Aim of the task:
Scan the entries for the word "screenshot". Every line that has it should be copied.

Materials provided:

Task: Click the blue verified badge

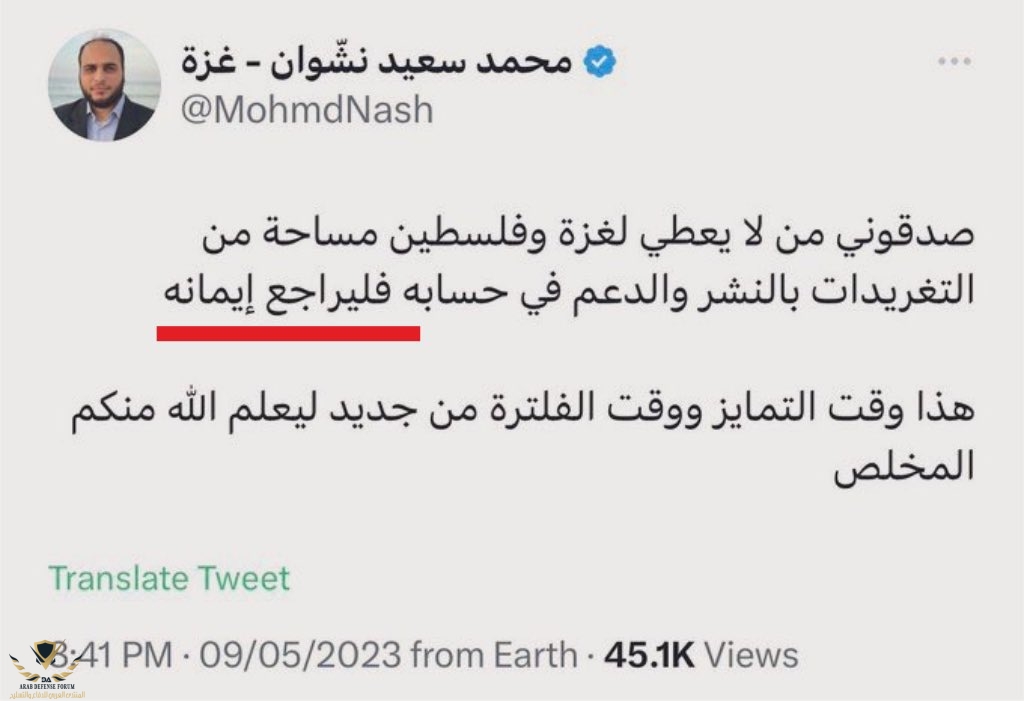Action: (x=600, y=62)
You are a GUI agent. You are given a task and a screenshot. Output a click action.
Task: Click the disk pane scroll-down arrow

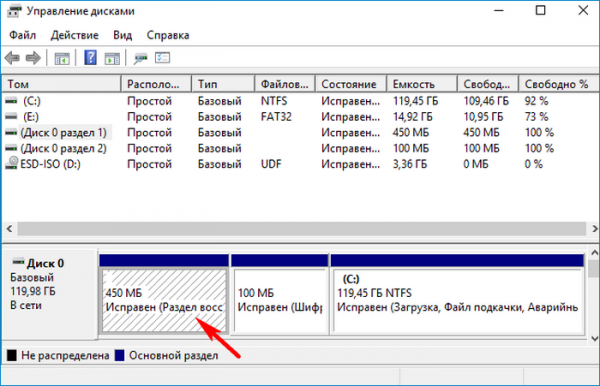coord(594,338)
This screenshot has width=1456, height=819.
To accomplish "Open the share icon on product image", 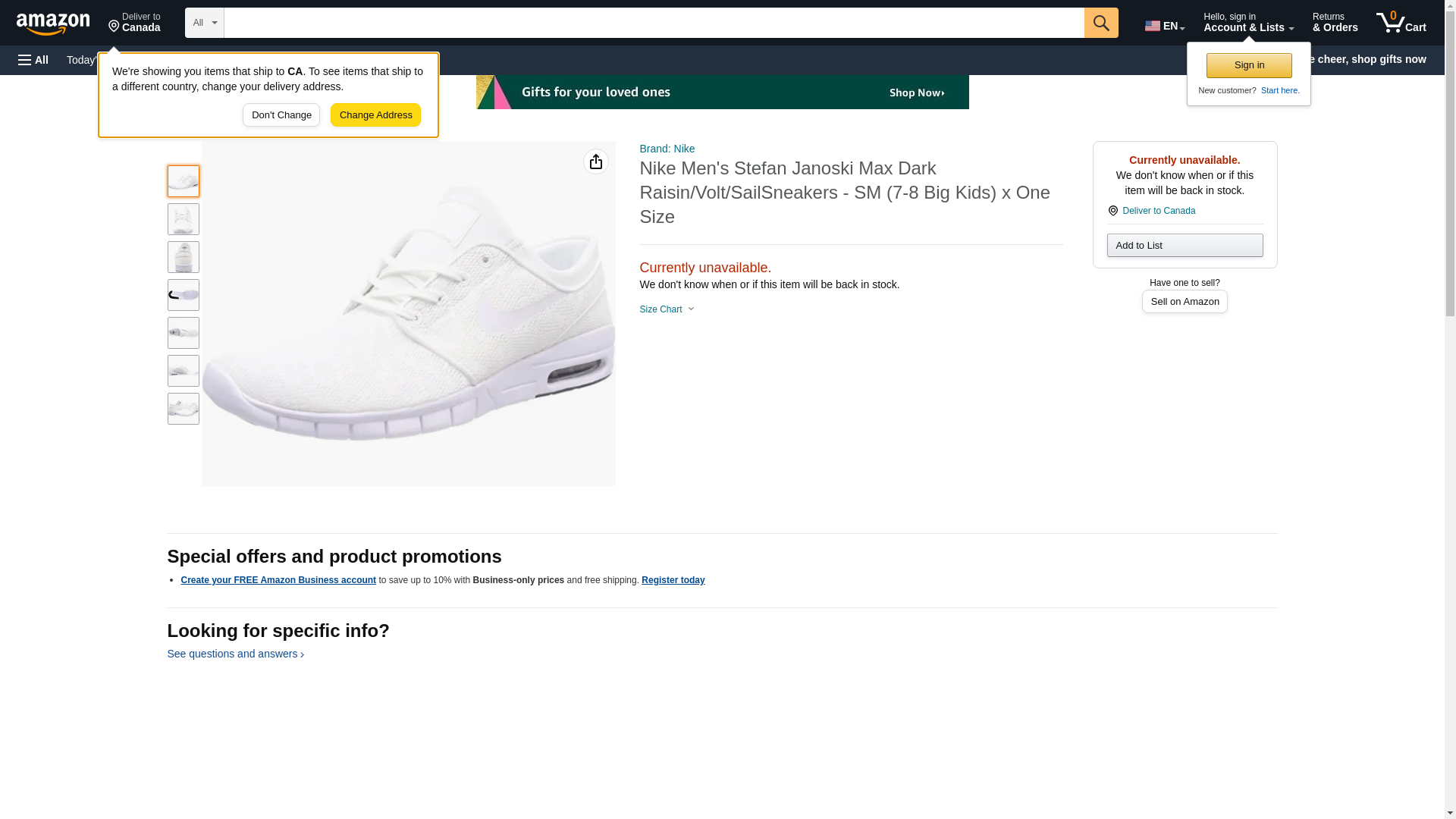I will tap(596, 162).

Answer to this task:
You are a GUI agent. You are given a task and a screenshot. Output a click action.
This screenshot has width=1456, height=819.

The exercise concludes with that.